Menurut Yousafzai et al. (2003) setidaknya terdapat enam definisi yang relevan dengan aplikasi e-commerce. Hasil identifikasi dari berbagai literature tersebut dapat dikemukakan sebagai berikut: 1)
Rotter (1967) mendefinisikan kepercayaan adalah keyakinan bahwa kata atau janji seseorang dapat dipercaya dan seseorang akan memenuhi kewajibannya dalam sebuah hubungan pertukaran.
2)
Morgan dan Hunt (1994) mendefinisikan bahwa kepercayaan akan terjadi apabila seseorang memiliki kepercayaan diri dalam sebuah pertukaran dengan mitra yang memiliki integritas dan dapat dipercaya.
3)
Mayer et al. (1995) mendefinisikan kepercayaan adalah kemauan seseorang untuk peka terhadap tindakan orang lain berdasarkan pada harapan bahwa orang lain akan melakukan tindakan tertentu pada orang yang mempercayainya, tanpa tergantung pada kemampuannya untuk mengawasi dan mengendalikannya.
4)
Rousseau et al. (1998) mendefinisikan kepercayaan adalah wilayah psikologis yang merupakan perhatian untuk menerima apa adanya berdasarkan harapan terhadap perhatian atau perilaku yang baik dari orang lain.
5)
Gefen (2000) mendefinisikan kepercayaant adalah kemauan untuk membuat dirinya peka pada tindakan yang diambil oleh orang yang dipercayainya berdasarkan pada rasa kepercayaan dan tanggung jawab.
6)
Ba dan Pavlou (2002) mendefinisikan kepercayaan adalah penilaian hubungan seseorang dengan orang lain yang akan melakukan transaksi tertentu menurut harapan orang kepercayaannya dalam suatu lingkungan yang penuh ketidak-pastian.
Berdasarkan definisi di atas, maka dapat dinyatakan bahwa kepercayaan adalah kepercayaan pihak tertentu terhadap yang lain dalam melakukan hubungan transaksi berdasarkan suatu keyakinan bahwa orang yang dipercayainya tersebut akan memenuhi segala kewajibannya secara baik sesuai yang diharapkan.
b) Matra Kepercayaan (Trust) Menurut Mayer et al. (1995) faktor yang membentuk kepercayaan seseorang terhadap yang lain ada tiga yaitu kemampuan (ability), kebaikan hati (benevolence), dan integritas (integrity).
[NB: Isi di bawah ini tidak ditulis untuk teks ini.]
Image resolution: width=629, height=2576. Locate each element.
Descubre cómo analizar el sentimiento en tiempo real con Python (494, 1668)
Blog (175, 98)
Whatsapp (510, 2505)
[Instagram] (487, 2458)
Ketiga faktor tersebut dapat dijelaskan sebagai berikut: a. Kemampuan (Ability) Kemampuan
mengacu
pada
kompetensi
dan
karakteristik
penjual/organisasi dalam mempengaruhi dan mengotorisasi wilayah yang spesifik. Dalam hal ini, bagaimana penjual mampu menyediakan, melayani, sampai mengamankan transaksi dari gangguan pihak lain. Artinya bahwa konsumen memperoleh jaminan kepuasan dan keamanan dari penjual dalam melakukan transaksi. Kim et al. (2003a) menyatakan bahwa ability meliputi kompetensi, pengalaman, pengesahan institusional, dan kemampuam dalam ilmu pengetahuan. b.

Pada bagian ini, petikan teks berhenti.